Task inputs ::
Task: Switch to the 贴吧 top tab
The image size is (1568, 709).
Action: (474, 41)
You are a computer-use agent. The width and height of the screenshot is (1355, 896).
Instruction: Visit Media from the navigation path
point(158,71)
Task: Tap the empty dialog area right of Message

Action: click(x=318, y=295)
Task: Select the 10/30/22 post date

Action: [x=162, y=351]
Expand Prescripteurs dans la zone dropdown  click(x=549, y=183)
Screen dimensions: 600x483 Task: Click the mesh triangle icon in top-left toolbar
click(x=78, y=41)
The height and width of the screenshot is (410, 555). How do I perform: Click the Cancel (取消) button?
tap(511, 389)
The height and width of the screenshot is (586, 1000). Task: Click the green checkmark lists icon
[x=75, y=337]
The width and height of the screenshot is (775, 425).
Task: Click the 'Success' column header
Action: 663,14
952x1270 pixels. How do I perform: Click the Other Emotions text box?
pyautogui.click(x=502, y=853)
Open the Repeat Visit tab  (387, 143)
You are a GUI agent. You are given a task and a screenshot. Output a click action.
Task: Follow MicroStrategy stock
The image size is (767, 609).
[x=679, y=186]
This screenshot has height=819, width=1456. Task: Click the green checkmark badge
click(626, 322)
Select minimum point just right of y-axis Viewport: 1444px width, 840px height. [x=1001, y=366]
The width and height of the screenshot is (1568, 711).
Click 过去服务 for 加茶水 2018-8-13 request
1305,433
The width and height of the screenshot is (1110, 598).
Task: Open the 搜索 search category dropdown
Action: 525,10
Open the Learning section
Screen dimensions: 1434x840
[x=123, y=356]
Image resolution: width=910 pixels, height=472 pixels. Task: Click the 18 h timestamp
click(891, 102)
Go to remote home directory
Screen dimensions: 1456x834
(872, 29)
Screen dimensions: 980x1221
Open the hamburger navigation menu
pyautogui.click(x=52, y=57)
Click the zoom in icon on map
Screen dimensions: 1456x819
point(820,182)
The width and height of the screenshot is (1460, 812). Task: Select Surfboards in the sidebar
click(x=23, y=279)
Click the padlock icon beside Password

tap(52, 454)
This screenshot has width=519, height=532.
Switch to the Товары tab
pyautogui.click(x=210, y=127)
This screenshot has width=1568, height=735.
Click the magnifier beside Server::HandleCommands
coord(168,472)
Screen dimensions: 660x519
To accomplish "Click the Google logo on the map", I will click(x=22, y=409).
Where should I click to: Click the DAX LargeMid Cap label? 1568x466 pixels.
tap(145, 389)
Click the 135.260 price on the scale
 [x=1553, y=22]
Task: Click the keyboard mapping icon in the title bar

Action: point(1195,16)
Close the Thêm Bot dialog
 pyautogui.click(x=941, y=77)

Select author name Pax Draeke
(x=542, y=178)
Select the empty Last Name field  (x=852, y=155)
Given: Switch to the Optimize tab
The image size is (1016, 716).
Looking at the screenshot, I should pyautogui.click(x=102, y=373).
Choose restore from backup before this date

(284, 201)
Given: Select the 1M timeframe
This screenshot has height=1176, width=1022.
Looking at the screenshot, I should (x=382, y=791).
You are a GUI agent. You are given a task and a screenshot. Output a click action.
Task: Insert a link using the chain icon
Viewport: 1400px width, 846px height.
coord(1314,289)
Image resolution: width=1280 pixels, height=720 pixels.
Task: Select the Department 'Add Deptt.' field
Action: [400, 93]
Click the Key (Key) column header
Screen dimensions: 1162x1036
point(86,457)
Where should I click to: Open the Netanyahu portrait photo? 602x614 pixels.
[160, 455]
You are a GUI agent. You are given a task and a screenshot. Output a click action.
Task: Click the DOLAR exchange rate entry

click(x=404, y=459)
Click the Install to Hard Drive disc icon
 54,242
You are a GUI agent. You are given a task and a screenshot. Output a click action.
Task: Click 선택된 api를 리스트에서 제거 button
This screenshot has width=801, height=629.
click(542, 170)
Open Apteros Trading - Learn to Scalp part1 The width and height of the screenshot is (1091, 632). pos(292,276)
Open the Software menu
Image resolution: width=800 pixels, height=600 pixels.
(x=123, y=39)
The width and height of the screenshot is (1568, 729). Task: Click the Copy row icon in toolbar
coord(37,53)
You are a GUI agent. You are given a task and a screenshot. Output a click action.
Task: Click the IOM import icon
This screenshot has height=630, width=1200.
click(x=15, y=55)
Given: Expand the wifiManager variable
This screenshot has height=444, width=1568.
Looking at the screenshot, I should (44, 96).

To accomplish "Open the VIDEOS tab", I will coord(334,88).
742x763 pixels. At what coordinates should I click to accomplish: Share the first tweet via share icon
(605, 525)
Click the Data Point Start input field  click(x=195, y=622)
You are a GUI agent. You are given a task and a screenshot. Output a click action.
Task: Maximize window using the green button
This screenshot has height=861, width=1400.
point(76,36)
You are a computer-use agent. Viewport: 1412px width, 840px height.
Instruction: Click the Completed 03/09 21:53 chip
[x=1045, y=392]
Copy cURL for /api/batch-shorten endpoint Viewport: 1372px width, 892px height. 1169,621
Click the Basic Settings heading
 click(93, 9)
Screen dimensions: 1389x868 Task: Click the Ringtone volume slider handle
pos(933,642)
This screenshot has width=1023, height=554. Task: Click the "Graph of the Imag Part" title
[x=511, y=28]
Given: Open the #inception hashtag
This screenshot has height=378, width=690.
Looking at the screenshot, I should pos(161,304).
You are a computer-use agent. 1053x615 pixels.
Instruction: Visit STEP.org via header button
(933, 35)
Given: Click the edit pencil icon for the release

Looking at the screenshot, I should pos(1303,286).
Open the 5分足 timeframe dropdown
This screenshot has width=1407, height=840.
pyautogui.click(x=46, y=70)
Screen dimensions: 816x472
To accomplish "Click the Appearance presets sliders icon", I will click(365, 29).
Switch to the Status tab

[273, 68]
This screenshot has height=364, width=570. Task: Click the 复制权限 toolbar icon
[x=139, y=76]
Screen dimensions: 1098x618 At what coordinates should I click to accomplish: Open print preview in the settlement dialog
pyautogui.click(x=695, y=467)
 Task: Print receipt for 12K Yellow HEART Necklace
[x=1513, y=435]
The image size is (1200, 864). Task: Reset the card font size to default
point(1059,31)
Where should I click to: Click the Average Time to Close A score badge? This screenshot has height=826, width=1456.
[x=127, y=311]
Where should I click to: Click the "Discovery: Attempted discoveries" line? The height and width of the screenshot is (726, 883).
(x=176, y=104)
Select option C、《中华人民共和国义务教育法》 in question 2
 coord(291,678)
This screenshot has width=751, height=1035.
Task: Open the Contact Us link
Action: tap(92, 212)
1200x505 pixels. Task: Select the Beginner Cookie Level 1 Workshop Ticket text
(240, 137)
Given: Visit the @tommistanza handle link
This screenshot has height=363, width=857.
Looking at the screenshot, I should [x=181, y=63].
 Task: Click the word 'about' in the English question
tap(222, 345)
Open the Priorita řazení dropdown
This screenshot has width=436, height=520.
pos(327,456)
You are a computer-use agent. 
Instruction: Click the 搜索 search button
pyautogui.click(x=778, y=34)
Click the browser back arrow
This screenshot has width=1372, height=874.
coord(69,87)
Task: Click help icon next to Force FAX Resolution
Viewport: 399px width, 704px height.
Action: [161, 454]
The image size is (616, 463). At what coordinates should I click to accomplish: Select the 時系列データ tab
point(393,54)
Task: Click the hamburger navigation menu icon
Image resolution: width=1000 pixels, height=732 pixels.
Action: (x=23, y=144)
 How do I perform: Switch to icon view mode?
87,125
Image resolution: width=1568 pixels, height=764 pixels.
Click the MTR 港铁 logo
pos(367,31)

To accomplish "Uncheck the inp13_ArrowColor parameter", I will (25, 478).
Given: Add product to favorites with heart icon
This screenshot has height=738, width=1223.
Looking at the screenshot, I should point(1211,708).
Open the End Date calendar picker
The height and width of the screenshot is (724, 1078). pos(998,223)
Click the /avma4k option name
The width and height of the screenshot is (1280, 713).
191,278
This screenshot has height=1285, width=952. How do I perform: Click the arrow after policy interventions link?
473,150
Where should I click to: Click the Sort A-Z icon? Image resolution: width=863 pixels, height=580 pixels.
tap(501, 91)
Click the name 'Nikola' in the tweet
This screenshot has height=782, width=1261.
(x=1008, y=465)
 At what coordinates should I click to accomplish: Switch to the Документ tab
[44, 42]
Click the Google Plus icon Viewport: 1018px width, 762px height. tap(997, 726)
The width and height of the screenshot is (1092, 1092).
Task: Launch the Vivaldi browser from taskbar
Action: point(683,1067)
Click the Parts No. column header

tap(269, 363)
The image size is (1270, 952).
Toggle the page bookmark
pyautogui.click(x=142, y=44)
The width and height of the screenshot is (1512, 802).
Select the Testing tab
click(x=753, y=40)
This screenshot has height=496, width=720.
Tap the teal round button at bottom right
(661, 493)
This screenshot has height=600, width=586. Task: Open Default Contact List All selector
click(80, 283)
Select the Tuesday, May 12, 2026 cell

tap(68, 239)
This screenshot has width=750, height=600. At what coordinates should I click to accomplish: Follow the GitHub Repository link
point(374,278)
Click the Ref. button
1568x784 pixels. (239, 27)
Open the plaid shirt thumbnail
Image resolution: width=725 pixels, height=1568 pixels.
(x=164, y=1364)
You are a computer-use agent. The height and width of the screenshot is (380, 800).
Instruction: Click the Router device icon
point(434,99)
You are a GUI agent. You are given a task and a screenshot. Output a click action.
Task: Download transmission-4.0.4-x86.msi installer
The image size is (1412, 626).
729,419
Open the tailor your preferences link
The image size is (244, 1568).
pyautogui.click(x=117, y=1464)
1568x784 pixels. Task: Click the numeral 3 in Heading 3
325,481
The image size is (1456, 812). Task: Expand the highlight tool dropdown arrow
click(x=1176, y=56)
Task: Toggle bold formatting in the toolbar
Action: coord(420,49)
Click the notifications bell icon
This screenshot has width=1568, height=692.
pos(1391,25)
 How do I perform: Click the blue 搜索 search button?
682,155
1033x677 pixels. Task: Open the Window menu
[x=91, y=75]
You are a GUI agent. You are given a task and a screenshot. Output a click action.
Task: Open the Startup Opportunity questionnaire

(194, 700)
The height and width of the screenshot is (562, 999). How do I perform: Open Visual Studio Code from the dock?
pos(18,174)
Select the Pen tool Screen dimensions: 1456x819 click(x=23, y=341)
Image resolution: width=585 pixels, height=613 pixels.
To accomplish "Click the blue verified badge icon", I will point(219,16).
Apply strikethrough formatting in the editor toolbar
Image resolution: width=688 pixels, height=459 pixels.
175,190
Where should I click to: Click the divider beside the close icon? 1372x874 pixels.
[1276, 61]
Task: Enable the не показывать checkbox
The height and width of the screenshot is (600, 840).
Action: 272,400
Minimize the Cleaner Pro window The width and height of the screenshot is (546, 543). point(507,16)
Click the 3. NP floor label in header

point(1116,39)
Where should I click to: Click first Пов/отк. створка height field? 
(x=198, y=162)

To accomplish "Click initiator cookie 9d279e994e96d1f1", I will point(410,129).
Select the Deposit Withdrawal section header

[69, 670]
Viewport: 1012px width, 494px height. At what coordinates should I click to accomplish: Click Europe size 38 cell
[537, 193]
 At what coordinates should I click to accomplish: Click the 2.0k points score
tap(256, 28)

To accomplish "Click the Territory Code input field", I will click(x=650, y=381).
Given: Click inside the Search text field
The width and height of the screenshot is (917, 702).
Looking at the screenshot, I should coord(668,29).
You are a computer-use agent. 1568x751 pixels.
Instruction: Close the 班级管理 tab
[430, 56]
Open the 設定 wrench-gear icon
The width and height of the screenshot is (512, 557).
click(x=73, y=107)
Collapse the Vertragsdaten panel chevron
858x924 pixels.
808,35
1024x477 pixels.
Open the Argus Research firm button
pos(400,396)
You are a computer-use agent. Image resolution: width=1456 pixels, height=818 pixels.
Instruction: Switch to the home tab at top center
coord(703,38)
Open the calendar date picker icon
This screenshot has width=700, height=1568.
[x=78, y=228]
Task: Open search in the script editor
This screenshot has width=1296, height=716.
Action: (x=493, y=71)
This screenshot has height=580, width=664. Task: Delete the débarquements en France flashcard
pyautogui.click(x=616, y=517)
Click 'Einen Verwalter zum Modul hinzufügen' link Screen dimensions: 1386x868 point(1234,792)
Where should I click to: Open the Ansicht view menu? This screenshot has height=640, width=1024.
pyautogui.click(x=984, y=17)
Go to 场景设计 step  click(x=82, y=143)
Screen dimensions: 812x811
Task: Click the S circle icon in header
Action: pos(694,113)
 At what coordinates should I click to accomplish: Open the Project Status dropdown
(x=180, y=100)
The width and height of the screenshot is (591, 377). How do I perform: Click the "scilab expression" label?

Direction ::
Give the lines of the material above as a JSON list of strings, one string per line and blank lines omitted, beginning at the first line of the material and continuing through the line containing "Select minimum point".

Exercise solution ::
[
  "Task: Switch to the 贴吧 top tab",
  "The image size is (1568, 709).",
  "Action: (474, 41)",
  "You are a computer-use agent. The width and height of the screenshot is (1355, 896).",
  "Instruction: Visit Media from the navigation path",
  "point(158,71)",
  "Task: Tap the empty dialog area right of Message",
  "Action: click(x=318, y=295)",
  "Task: Select the 10/30/22 post date",
  "Action: [x=162, y=351]",
  "Expand Prescripteurs dans la zone dropdown  click(x=549, y=183)",
  "Screen dimensions: 600x483 Task: Click the mesh triangle icon in top-left toolbar",
  "click(x=78, y=41)",
  "The height and width of the screenshot is (410, 555). How do I perform: Click the Cancel (取消) button?",
  "tap(511, 389)",
  "The height and width of the screenshot is (586, 1000). Task: Click the green checkmark lists icon",
  "[x=75, y=337]",
  "The width and height of the screenshot is (775, 425).",
  "Task: Click the 'Success' column header",
  "Action: 663,14",
  "952x1270 pixels. How do I perform: Click the Other Emotions text box?",
  "pyautogui.click(x=502, y=853)",
  "Open the Repeat Visit tab  (387, 143)",
  "You are a GUI agent. You are given a task and a screenshot. Output a click action.",
  "Task: Follow MicroStrategy stock",
  "The image size is (767, 609).",
  "[x=679, y=186]",
  "This screenshot has height=819, width=1456. Task: Click the green checkmark badge",
  "click(626, 322)",
  "Select minimum point just right of y-axis Viewport: 1444px width, 840px height. [x=1001, y=366]"
]